Now how do we visualise excitations? The simplest excitation is a "spin flip" -- reversing the direction of a single arrow. This upsets the balance of arrows: one square has three arrows pointing in (with a net "north charge") and another has three arrows pointing out (with a net "south charge"). It is like placing a little magnet locally in an otherwise magnetically-neutral material.
But the key point is that the "north charge" and "south charge" can now migrate and separate, via a series of spin flips. Click on the above figure for an animation.
Viewed on a coarse scale, what this looks like is two magnetic "monopoles" that can move around freely. Castelnovo et al. examined the dynamics of this process theoretically, and now Bramwell et al. have measured it in the laboratory.
It is a simple idea, and a remarkable experimental observation. Whether it is just a curiosity or has further scientific or technological importance, only time will tell.

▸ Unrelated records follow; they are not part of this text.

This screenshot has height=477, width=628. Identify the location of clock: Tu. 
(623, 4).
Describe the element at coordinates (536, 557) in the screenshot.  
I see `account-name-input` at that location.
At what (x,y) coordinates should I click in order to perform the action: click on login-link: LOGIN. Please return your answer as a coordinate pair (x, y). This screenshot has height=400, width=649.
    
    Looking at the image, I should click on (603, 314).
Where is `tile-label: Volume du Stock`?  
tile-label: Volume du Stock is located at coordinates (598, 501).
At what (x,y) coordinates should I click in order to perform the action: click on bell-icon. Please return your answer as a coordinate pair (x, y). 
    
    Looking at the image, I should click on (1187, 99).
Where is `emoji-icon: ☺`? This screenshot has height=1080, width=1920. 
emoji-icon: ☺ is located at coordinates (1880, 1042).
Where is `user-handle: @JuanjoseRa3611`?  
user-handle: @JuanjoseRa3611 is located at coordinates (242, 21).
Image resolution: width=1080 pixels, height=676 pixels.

It should once again be emphasised that these "monopoles" are not elementary particles. People familiar with semiconductors will think of an analogy with "particle-hole excitations", where a electron gets excited and leaves behind a positively-charged "hole" that behaves like a particle in its own right. But that is a quantum-mechanical phenomenon which cannot be understood classically. The magnetic "monopoles" here, however, are purely a phenomenon of classical physics. If you could build a model with wires, springs and magnets, designed to mimic the geometry of the system and enforce the constraints of the allowed magnet directions, it should behave in exactly the same way. That in itself is of interest: I'm not aware of any other examples of "quasiparticles" or "particle-hole excitations" that can be described purely classically.